There's a very good chance it's about to happen all over again.

He goes on to moan that the "raw vote" in Iowa is never released, and is not determinative -- that only the counts of delegates are released to the press. The "raw vote" is just the first step in the caucuses. Saletan wants us to believe that someone might manipulate those first numbers in the case of a closely-drawn contest. But the raw vote consists of people standing in their candidate's corner, quite literally, while everybody counts the heads. There's a winnowing-out procedure, and then a final vote-proportional assignment of delegates among several of the top-finishing candidates. What is so sinister about that?

Saletan sums up the Florida debacle by declaring "Everyone could argue about which ballots should count. But at least there were ballots to look at. In Iowa, there will be no ballots." Got that? He seems to think the result must be like a vote, where everyone gets counted individually. He adds some manufactured hand-wringing about the trailing candidates not getting their due. "If you want to know how many voters stood up for John Edwards, you're out of luck." But Iowa "isn't national or final," to quote Saletan himself, so why does it matter?

Saletan wants you to believe that the caucus is so complicated that it's not fair. He wants you to believe, subliminally, that a disputed electoral process is the same whether it's national and final, or state party-based and preliminary. He even admits it! "This time, the vote isn't national or final," Saletan confesses.

The hack's real worry is that the media won't have firm vote-percentage charts of each candidate, and won't be able to make its accustomed sage pronouncements about "viability" and "electability" and "excitement of the base". In short, that the race for the Democratic nomination will continue to be a race, and the media will have to sit on their hands like everyone else, unsure of who the winner will be. Iowa isn't national, and it isn't final. There are 49 other states that throw their delegates into the ring for the Democratic convention. Then we have a vote in November, where everyone really is counted, or so we hope. And that's a national vote. Has Saletan forgotten that?

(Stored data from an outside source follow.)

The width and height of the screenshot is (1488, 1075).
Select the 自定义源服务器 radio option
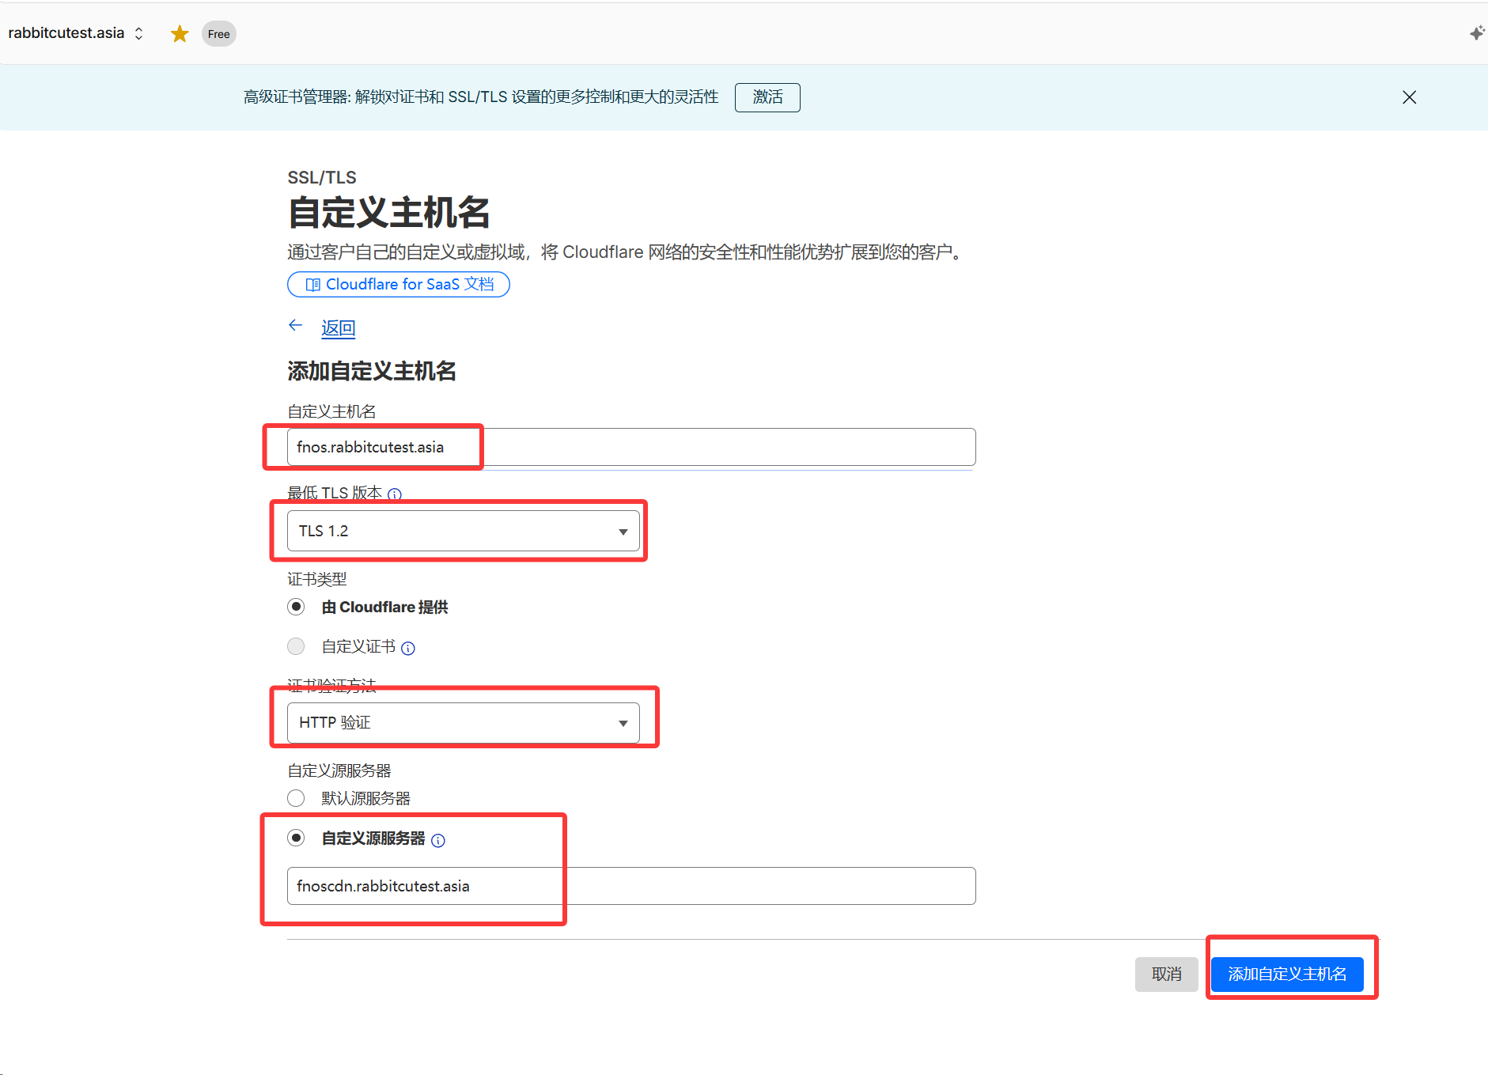click(x=296, y=838)
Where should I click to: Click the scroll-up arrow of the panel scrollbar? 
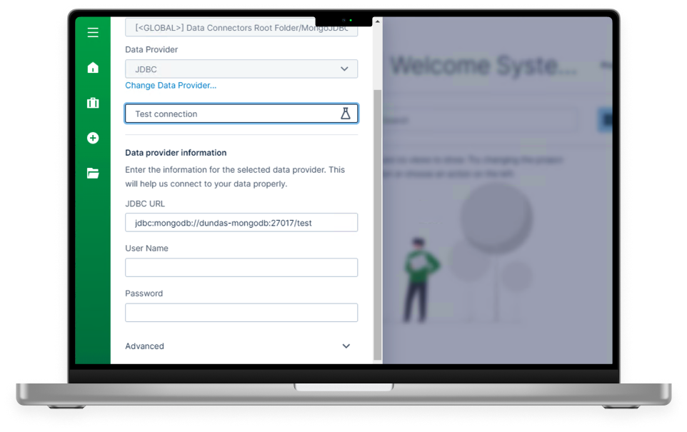(378, 21)
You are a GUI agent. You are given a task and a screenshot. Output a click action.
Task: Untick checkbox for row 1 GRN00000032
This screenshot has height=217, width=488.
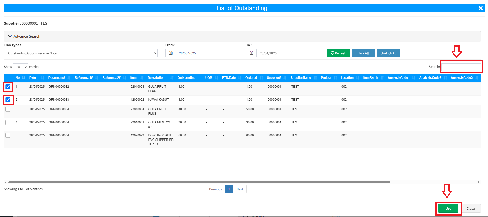(8, 87)
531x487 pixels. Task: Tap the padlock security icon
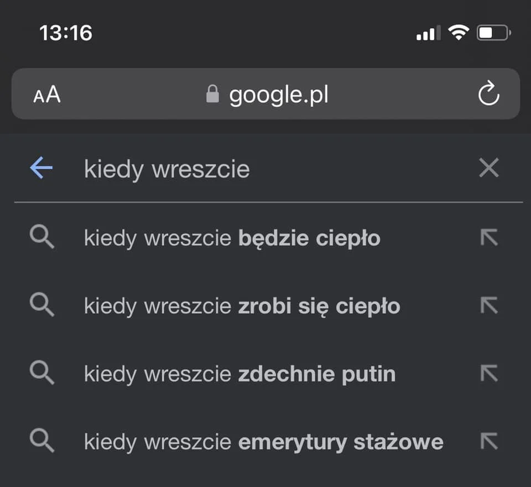(212, 94)
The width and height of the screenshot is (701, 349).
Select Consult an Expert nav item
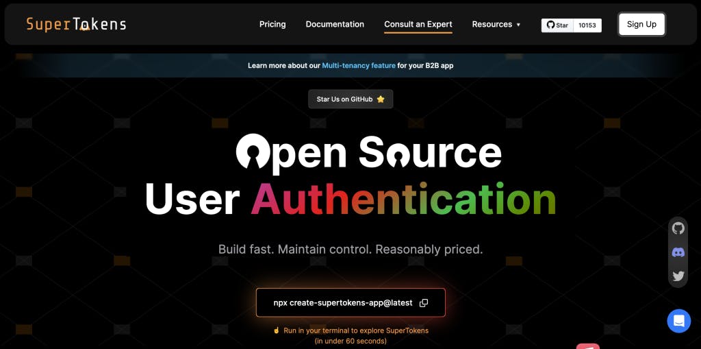tap(418, 24)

He doesn't want to remember. And he wants you to forget the doubts about Diebold election machines and what they might do to the actual final, national result this November. He wants the media to have a quick resolution to its narrative, not a complicated, technical, important story. "If you liked the Florida recount, you'll love the Iowa caucuses," goes the teaser caption on Saletan's article. The writer must have loved the Florida recount enough to recycle the story for Iowa, even though the dissimilarities between the two are enough to make the comparison laughable.